Altro il discorso da farsi su "La banda di Popo", serie di
Salani, che richiama il fumetto a molte delle sue implicazioni, con
il teatro per bambini, con i cartoni del cinema di animazione, e sì,
perché no?, con le sue innovazioni narrative.
Lavori in corso, è il terzo volumetto della serie, ideata e realizzata
da Agostino Traini, che porta all'onore della ribalta un altro caso
occorso alla banda capeggiata da Popo. Gli attori della commedia di
Traini ( La banda di Popo e il tesoro, La banda di Popo vola
in vacanza, i precedenti) si ravvisano, subito e ogni volta, attraverso
la presentazione della loro "carta di identità", corredata
di "fotografia" e di note caratteristiche, che stabiliscono
immediatamente fisionomie, ruoli, gerarchie, sul risvolto della prima
di copertina. Ecco i protagonisti: "Popo è il capo della
banda", l'unico il cui referente in natura rimanga un mistero;
"Ettore è l'asino del gruppo"; "Trippa è
decisamente un felino"; "Serafino è l'animale utile,
un animale polifunzionale" (sembra proprio un serpente); "Anita
è una papera muta".
Sono animali e dalla tradizione della favola mutuano la possibilità
di agire come uomini. Ma qui, in queste storie, fanno i bambini, e dall'infanzia
attingono candore, convincimenti fantasiosi, senso dell' avventura che
intriga e diverte esclusivamente loro, mettendo nei pasticci gli altri.

────

**Obiettivi**.
A) Secondo il brano sulla banda di Popo, chi ha ideato e realizzato la serie?
B) Prosegui il brano sulla banda di Popo a partire dall'ultima frase riportata.

**Estratto dei dati**.
────

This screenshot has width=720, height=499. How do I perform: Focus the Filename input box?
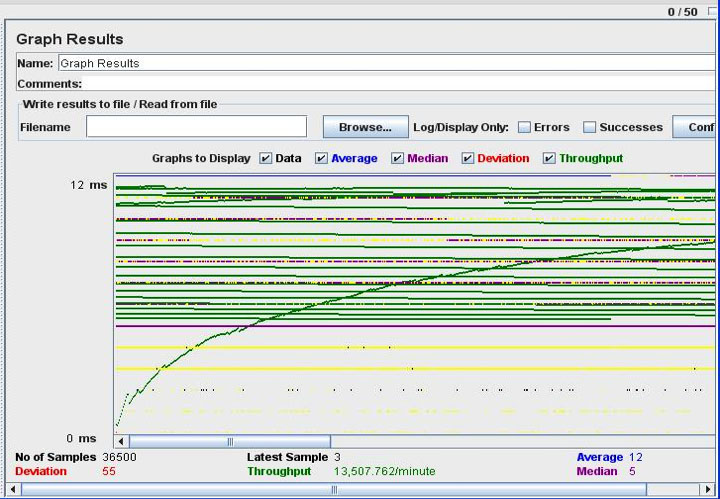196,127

────

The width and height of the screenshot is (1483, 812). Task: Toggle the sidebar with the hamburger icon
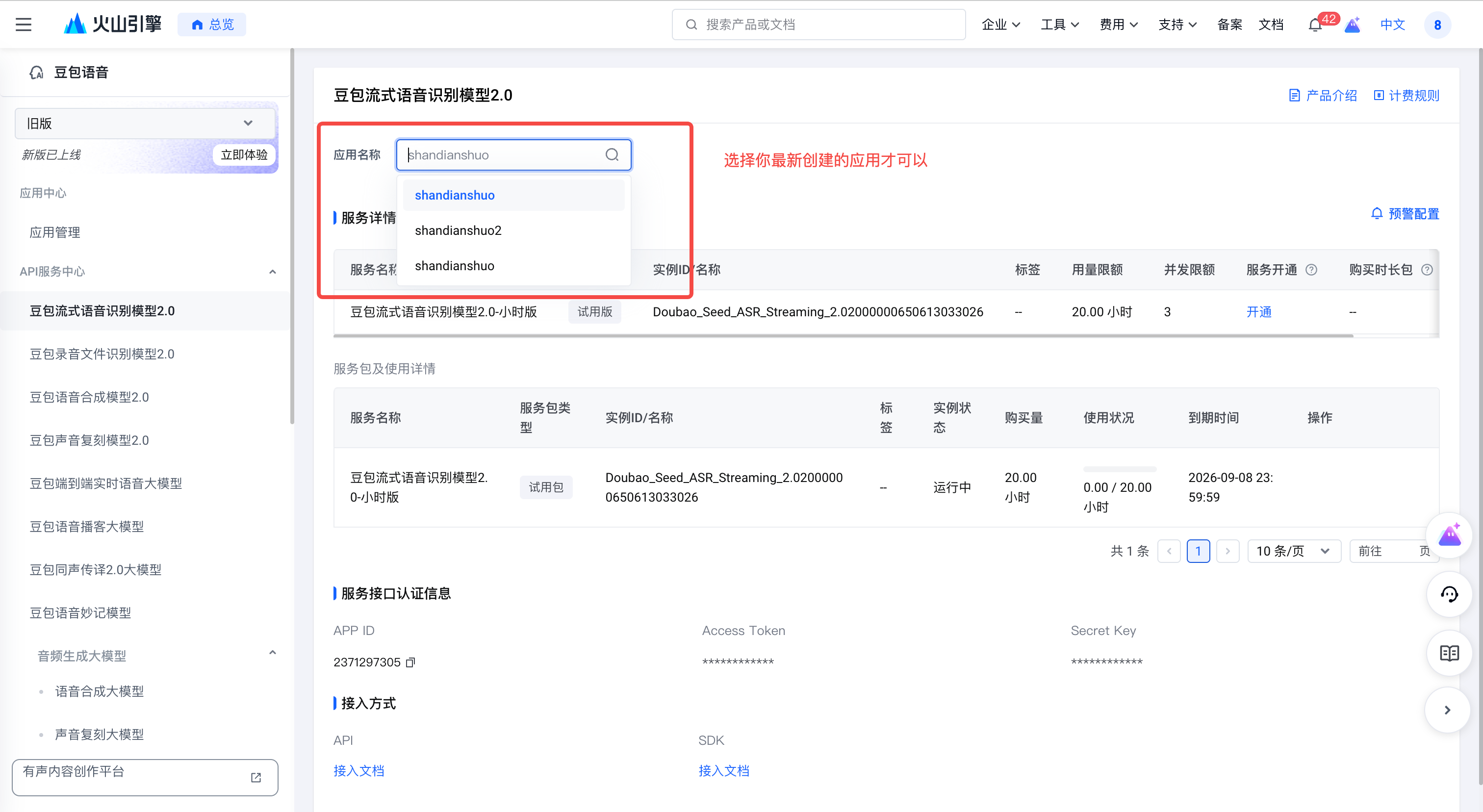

────

**Soluzioni**.
A) Agostino Traini.

B)
Come succede sistematicamente, e anche questa volta, dove uno zelo malinteso,
la buona azione dello scout, vengono rappresentati in molteplici varianti,
con esiti da comica finale. E' "la settimana del lavoro e della
solidarietà…" e i nostri si buttano. Prestano servizio volontario,
da nessuno voluto, da nessuno richiesto, in una officina, sull'autostrada,
in un frutteto, intervenendo sempre da bisonti nel negozio di cristallerie.
I risultati sono scontati ma non da loro veduti, di qui il convincimento
del buon agire che li porta a perpetuare disastri.
Del fumetto, l'opera di Traini enfatizza la vignetta, escludendo il
balloon. Insiste sul dialogo, esclusiva parte del discorso, (spostato
in basso, fuori campo), sostituendo il soggetto nominale di turno con
l'effigie che lo rappresenta. Ribadisce quindi la scelta di una forma
narrativa che privilegia l'illustrazione, fornendola di testo minimo,
quel testo indispensabile solo perché non siamo ancora al sonoro
dell'immagine che nasce sulla carta, non siamo al cinema. Eppure le
battute di ogni attore hanno una propria voce, un'inflessione distintiva
che proviene dal carattere impresso dall'illustrazione. Che è
di segno colto, ironico, giocoso, riempito di colore vivo, a ben distinguere
un personaggio dall'altro: Popo è rosso, Ettore è grigio,
Trippa è arancione, Serafino è verde, Anita è bianca,
con il becco ovviamente giallo. (r.p.)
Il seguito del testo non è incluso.